::: PROVIDED INFORMATION :::

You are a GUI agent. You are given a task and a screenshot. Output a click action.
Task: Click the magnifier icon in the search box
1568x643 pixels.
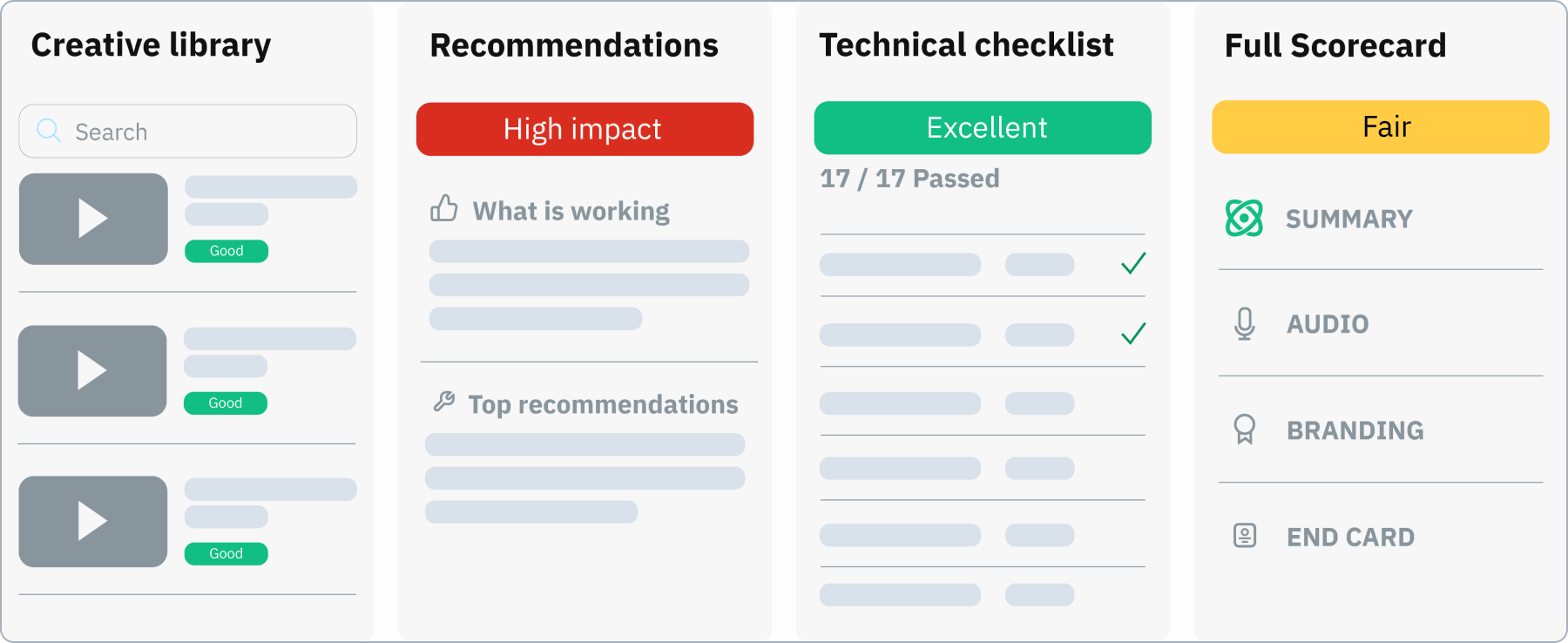point(49,131)
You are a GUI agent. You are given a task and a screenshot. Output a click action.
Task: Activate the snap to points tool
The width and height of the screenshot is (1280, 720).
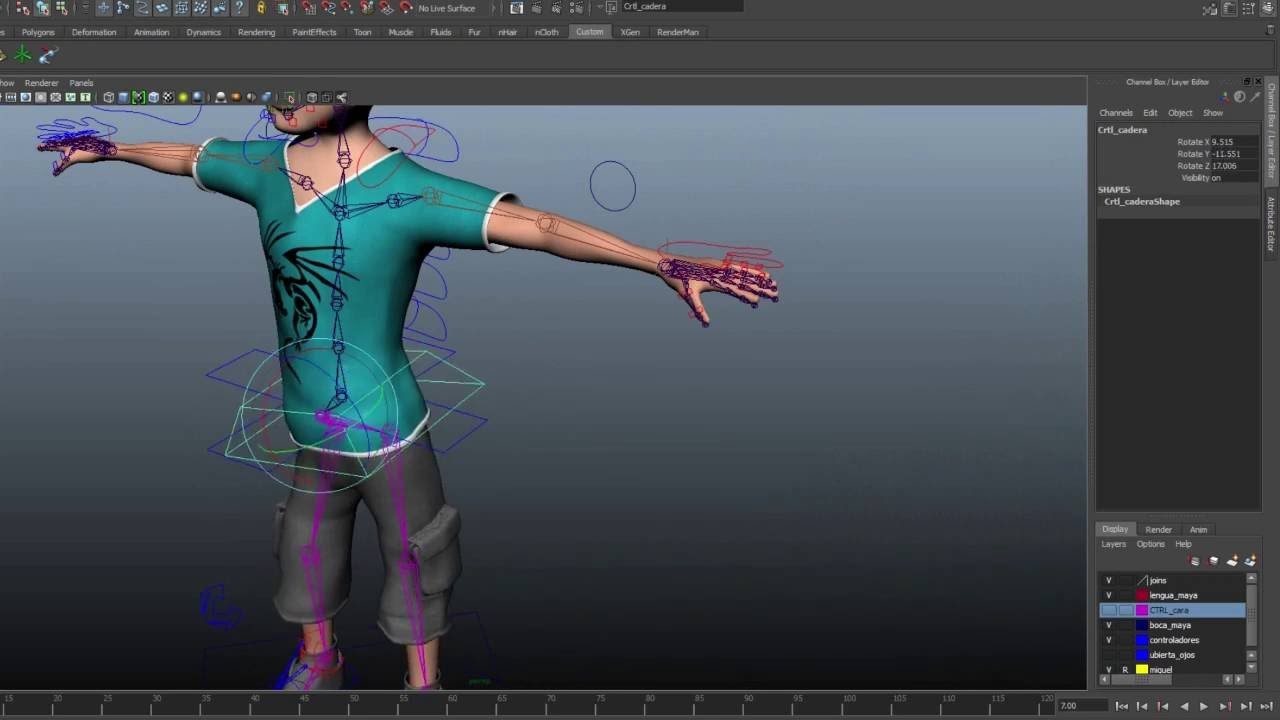click(x=344, y=8)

:::

YOUR GOAL: Begin at the line with "Task: Click the" and retype exactly every line through the last one of the entries above, both included, and nothing more; pictures stay out.

TASK RESULT:
Task: Click the magnifier icon in the search box
1568x643 pixels.
point(49,131)
You are a GUI agent. You are given a task and a screenshot. Output a click action.
Task: Activate the snap to points tool
The width and height of the screenshot is (1280, 720).
click(x=344, y=8)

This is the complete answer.